Viendo la fuerza con la que le inmovilizaba, a Jax no le cupo duda de que ese individuo cumpliría su amenaza. Se puso en pie.
—Ve afinando la puntería —le dijo el tuerto—. Vas a dispararle mientras yo lo entretengo.
—¿Qué?
—Apunta a la cabeza. Vamos.
Cuando Jax accedió a salir, no estaba ni medio convencido de lo que hacía. Entendía la lógica del plan de aquel bandido, pero no se veía capacitado. Lo que tenía claro era que no quería estar allí. Blasfemó al verse a sí mismo siguiendo las indicaciones de ese maníaco, pero salió a la vista de del Cazador. Se posicionó en mitad de aquella gruta, donde ya no quedaba nadie más que el tuerto, el monstruo y algún pobre desgraciado que no había encontrado ningún escondrijo y corría como un potro huyendo de una tormenta.
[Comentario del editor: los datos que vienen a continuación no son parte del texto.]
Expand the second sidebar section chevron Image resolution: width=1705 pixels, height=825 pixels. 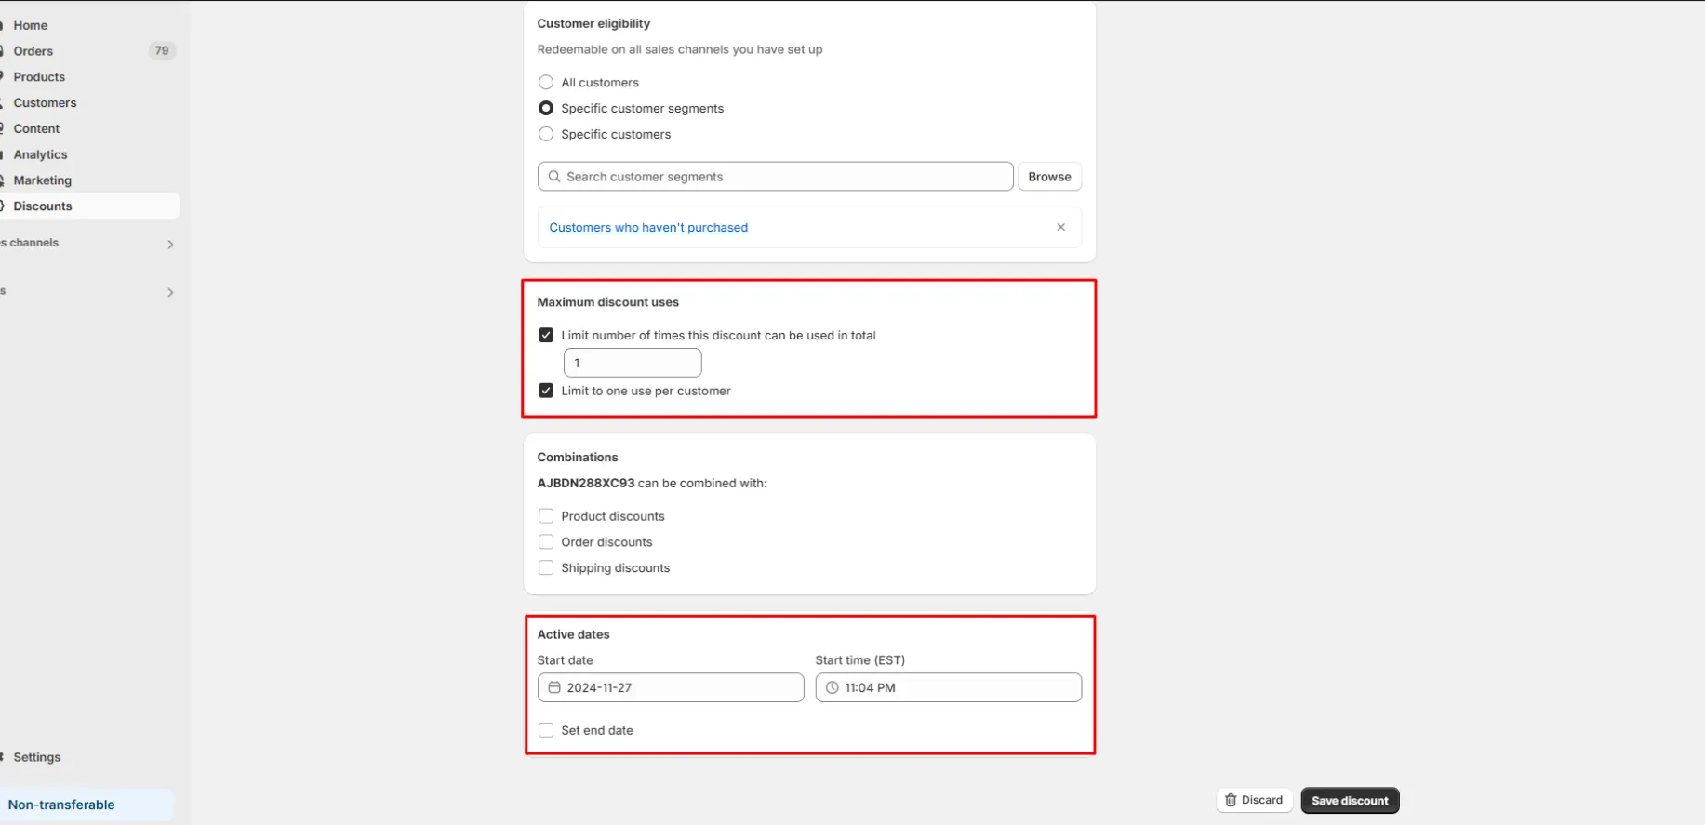click(x=170, y=292)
El guerrero de la cara marcada llamó al Cazador de un grito en un idioma desconocido. El mercenario intuyó que esa era la señal. Lo fuera o no comenzó el ritual para disparar. Se ancló al suelo con las piernas separadas y sujetó la pistola con ambas manos. Estaba demasiado lejos para garantizar un blanco, pero demasiado cerca para tener una huida fácil en caso de que las cosas se pusieran más feas. De ser eso posible.
«Estupendo.»
En un arranque de valentía rayano en la locura, el tuerto se abalanzó contra el Cazador. Por supuesto, no tenía ninguna oportunidad de derrotarle, pero sí que consiguió que se detuviera, moviéndose en ataque y defensa, pero siempre fijo en el mismo lugar. El tuerto estaba multiplicando sus esfuerzos, corriendo y saltando alrededor de la criatura a una velocidad inimaginable. Su técnica de combate era perfecta, sus nervios eran de acero. Jax nunca había contemplado nada igual en su vida.
—¡Vamos! —bramó el guerrero.
Jax cerró un ojo, sacó la lengua por la comisura de los labios, tomó aire, apretó el gatillo y, hasta que no hubo contado hasta cinco, no lo soltó. La enorme bola amarilla salió despedida y fulgurante, directa hacia su objetivo.
El impacto fue espantoso. El Cazador, que no esperaba algo así: había sido alcanzado en el hombro derecho. El ser cayó de espaldas, y el brazo derecho, el que sujetaba el garrote, se le desprendió del resto del cuerpo. La mala fortuna quiso que saliera despedido hacia la posición del tuerto, que no lo pudo esquivar. La extremidad cercenada, un trozo de metal candente del tamaño de una columna, golpeó al guerrero con tanta violencia que lo dejó inconsciente, inmovilizado bajo su peso. La temperatura que había alcanzado aquel brazo tras el bolazo de magma, estaba haciendo que el guerreo se quemase sin poder evitarlo. No reaccionaba.
Jax tuvo el impulso de ir a socorrerle, pero le detuvo la horrible visión del Cazador, que, aunque mutilado, trataba de ponerse en pie.